During the flu season, the majority of respiratory illnesses are caused by organisms other than the flu (rhinoviruses, coronaviruses, parainfluenza, etc.). While the common cold and influenza share many clinical features, acute cold symptoms typically appear gradually over one to two days, whereas influenza symptoms (high fever, severe muscle aches, dry cough, severe headache) are typically more severe and abrupt in onset, often developing within hours.
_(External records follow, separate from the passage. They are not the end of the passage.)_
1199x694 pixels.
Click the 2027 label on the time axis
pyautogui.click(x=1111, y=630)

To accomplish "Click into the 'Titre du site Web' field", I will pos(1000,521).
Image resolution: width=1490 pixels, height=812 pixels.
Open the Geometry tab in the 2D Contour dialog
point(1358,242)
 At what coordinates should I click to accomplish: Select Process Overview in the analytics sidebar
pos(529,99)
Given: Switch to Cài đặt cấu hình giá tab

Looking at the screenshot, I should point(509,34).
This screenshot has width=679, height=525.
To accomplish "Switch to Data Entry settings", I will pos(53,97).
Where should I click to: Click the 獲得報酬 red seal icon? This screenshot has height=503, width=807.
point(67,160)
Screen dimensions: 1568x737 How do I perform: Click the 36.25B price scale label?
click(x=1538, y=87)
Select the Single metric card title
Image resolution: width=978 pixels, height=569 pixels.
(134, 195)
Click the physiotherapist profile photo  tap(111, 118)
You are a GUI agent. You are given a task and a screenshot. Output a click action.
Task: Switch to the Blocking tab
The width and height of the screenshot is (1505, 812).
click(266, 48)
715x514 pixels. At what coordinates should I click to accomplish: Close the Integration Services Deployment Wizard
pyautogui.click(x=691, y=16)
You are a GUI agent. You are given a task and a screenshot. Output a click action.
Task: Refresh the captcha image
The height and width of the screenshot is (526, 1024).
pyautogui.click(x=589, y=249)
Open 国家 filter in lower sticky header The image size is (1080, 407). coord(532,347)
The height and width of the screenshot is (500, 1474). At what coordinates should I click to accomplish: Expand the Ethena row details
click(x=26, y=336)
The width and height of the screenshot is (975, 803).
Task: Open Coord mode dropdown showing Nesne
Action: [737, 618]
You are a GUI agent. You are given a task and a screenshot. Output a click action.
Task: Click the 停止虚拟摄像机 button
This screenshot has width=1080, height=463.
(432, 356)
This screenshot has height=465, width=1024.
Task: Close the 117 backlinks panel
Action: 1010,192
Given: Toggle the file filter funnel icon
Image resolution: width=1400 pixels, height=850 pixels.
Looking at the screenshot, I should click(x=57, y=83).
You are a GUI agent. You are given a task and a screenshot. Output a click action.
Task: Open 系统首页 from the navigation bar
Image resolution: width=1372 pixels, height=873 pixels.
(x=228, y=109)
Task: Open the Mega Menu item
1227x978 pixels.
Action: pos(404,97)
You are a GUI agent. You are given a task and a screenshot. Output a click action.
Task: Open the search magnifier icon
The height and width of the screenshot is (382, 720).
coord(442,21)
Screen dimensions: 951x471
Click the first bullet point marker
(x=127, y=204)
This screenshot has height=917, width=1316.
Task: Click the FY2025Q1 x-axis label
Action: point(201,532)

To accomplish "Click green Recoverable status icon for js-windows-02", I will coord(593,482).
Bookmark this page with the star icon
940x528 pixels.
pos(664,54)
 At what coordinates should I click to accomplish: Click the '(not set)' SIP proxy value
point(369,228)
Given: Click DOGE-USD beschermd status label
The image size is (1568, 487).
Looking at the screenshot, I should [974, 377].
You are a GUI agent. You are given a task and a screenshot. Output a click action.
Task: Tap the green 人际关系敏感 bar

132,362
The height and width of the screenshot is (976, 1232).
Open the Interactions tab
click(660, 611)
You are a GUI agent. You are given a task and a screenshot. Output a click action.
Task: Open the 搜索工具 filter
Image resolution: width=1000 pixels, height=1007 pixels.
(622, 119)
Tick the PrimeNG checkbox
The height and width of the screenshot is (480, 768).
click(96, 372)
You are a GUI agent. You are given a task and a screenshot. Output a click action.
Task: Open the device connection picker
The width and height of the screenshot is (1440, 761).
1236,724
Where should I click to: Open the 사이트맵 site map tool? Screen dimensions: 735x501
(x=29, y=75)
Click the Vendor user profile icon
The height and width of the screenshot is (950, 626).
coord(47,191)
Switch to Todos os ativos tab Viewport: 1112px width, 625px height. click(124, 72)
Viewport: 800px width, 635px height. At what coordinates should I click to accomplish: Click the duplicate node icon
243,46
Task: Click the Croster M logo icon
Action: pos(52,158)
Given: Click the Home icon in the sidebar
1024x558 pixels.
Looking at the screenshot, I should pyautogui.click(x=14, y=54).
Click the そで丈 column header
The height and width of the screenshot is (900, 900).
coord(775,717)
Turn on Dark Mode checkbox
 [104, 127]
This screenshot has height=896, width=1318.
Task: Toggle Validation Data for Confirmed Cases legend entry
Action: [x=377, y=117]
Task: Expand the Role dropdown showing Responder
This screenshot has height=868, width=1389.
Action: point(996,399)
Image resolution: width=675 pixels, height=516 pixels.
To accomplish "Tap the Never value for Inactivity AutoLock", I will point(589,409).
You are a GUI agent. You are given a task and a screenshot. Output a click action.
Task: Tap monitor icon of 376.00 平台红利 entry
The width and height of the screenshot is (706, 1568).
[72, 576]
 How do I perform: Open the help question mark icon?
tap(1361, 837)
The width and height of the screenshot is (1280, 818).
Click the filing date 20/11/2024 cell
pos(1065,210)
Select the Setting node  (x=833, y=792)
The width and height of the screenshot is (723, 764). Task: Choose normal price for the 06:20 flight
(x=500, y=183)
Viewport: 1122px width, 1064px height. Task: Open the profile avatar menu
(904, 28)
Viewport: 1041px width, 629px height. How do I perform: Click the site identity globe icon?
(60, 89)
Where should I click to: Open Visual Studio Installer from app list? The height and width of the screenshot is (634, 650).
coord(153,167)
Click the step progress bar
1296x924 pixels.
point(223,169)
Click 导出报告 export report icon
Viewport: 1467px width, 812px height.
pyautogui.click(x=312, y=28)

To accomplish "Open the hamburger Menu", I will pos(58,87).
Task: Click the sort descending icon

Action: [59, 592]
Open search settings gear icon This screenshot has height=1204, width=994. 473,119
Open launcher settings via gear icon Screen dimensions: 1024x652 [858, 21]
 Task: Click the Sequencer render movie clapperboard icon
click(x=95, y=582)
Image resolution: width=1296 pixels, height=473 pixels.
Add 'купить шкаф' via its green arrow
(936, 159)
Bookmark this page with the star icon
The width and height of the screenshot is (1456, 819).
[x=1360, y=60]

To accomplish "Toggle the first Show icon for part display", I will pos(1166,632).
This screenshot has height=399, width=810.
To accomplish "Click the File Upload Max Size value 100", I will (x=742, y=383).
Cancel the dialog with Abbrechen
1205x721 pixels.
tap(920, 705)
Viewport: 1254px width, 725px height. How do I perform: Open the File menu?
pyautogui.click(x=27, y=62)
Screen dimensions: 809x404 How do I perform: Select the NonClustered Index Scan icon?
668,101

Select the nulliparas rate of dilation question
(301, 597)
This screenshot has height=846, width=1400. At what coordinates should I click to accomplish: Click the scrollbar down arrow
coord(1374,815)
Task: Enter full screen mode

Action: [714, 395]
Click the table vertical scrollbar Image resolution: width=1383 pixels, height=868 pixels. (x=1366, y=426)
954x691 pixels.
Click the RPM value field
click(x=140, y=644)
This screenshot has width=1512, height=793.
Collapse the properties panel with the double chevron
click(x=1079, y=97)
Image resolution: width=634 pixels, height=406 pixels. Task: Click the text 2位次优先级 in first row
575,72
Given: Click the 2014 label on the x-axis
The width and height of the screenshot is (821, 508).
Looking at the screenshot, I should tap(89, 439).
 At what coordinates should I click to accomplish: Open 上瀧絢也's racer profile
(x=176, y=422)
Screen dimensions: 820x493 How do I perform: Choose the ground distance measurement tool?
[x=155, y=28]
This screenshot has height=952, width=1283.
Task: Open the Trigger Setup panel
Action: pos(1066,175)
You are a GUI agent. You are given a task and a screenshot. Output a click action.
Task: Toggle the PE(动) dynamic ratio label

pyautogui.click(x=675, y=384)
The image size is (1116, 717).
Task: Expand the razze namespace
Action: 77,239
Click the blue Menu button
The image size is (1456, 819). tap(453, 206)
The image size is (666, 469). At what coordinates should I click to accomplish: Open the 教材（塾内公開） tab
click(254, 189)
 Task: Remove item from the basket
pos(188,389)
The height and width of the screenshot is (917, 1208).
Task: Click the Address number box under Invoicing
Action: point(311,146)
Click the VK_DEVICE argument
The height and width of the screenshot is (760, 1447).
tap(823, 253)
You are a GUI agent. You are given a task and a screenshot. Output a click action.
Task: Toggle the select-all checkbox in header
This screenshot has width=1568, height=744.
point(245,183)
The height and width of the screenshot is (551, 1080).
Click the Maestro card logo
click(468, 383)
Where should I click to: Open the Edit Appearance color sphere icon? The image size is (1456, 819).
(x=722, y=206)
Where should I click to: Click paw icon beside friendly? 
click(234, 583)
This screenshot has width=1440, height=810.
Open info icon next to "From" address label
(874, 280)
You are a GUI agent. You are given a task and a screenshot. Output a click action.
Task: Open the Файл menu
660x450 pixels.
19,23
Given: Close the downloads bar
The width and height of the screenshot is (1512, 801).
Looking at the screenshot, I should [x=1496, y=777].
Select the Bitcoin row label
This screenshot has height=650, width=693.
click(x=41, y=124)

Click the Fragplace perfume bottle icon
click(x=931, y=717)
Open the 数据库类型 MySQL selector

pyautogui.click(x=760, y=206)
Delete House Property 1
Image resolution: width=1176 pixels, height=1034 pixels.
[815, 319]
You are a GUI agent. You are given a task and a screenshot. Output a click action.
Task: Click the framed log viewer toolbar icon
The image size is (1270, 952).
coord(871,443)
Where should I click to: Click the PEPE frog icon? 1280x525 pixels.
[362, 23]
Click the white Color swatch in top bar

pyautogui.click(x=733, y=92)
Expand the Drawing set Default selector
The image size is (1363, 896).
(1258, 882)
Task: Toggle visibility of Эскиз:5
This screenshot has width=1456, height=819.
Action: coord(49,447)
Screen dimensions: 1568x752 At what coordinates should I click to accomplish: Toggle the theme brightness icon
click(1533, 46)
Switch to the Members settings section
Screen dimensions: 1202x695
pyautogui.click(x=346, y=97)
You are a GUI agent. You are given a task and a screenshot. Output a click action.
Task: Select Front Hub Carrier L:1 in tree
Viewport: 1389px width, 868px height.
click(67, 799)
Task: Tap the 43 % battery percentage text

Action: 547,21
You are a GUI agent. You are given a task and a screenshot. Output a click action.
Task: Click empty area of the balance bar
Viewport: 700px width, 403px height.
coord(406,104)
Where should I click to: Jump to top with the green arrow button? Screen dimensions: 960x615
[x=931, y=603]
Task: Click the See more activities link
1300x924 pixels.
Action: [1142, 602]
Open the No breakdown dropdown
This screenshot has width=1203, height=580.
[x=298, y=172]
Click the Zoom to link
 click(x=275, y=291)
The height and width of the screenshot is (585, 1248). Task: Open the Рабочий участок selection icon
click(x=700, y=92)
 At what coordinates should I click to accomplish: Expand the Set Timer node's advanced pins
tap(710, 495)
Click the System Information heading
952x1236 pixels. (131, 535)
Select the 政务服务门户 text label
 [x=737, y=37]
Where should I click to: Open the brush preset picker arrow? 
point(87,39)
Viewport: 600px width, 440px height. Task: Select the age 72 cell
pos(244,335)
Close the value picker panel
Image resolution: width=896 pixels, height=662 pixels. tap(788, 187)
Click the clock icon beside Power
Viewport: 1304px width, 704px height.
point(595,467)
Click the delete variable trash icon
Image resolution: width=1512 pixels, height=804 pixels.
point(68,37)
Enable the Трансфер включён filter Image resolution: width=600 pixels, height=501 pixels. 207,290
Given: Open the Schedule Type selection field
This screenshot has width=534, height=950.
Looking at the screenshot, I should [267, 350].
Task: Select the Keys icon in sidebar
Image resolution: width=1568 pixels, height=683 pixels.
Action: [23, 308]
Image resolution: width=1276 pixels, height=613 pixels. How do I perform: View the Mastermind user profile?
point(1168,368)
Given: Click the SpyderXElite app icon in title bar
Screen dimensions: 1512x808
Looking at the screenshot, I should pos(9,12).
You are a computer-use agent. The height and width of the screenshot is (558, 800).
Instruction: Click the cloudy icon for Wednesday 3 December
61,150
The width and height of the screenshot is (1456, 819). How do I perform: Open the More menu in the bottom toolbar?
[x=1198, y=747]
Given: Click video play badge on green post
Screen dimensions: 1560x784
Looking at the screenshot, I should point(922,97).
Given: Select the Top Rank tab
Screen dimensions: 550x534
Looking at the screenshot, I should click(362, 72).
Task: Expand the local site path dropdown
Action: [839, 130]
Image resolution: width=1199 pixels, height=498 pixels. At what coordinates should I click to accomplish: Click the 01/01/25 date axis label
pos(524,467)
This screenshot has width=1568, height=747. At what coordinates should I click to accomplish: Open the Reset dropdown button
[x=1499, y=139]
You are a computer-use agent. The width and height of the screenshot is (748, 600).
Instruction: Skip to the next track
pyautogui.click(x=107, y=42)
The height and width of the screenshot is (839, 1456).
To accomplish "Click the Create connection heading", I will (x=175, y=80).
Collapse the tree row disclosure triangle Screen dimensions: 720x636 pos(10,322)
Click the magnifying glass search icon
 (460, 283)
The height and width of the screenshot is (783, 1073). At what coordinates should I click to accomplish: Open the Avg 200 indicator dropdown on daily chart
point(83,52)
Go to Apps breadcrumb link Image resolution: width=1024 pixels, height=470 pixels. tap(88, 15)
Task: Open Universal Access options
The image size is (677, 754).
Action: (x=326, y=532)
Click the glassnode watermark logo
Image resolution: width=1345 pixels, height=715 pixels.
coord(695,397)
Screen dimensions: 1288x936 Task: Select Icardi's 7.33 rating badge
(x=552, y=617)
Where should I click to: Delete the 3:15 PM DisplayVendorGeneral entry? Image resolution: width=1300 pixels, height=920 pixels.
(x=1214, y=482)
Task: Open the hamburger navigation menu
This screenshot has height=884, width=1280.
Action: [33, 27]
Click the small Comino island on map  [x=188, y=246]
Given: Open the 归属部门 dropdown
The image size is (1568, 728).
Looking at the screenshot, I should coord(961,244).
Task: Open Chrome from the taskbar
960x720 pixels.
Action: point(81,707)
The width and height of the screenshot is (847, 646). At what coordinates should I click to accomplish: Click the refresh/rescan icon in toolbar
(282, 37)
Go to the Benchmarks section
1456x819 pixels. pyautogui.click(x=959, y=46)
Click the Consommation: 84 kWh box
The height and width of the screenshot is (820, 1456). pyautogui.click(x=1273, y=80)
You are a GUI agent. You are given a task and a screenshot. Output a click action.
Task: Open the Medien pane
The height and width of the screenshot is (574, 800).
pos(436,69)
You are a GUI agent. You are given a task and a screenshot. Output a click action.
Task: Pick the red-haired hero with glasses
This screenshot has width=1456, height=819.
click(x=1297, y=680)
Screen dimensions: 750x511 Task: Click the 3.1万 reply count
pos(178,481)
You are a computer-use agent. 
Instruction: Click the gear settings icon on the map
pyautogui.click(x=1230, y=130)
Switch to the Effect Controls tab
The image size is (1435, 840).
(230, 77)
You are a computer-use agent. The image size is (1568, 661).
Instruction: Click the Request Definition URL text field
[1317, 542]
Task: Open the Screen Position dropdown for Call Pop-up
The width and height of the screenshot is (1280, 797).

Acute Upper Respiratory Infection (Cold) Symptoms
Symptoms in otherwise healthy individuals include:
• Sore throat and sneezing occur early in the course of the infection and usually resolve in 3 - 6 days.
• Low grade fever (less than 100 degrees Fahrenheit) and muscle aches commonly accompany these initial symptoms and usually resolve within a week.
• Nasal congestion, sinus pressure, ear pressure are common symptoms and usually persist through the first week of illness. About 30% of patients still have these symptoms at 2 weeks, although they should be improving after 7 - 10 days.
• Nasal or post-nasal drainage is usually clear and watery the first few days, but often becomes thick and discolored (green to yellow) after several days. Discolored secretions do not automatically imply that a bacterial infection is present; most improve after 5-7 days.
• Cough occurs in the majority of colds and is usually more productive than seen with the flu. Sputum varies from clear to yellow-green and usually resolves within 2-3 weeks, although a lingering dry cough can persist 4 weeks in up to 25% of infections.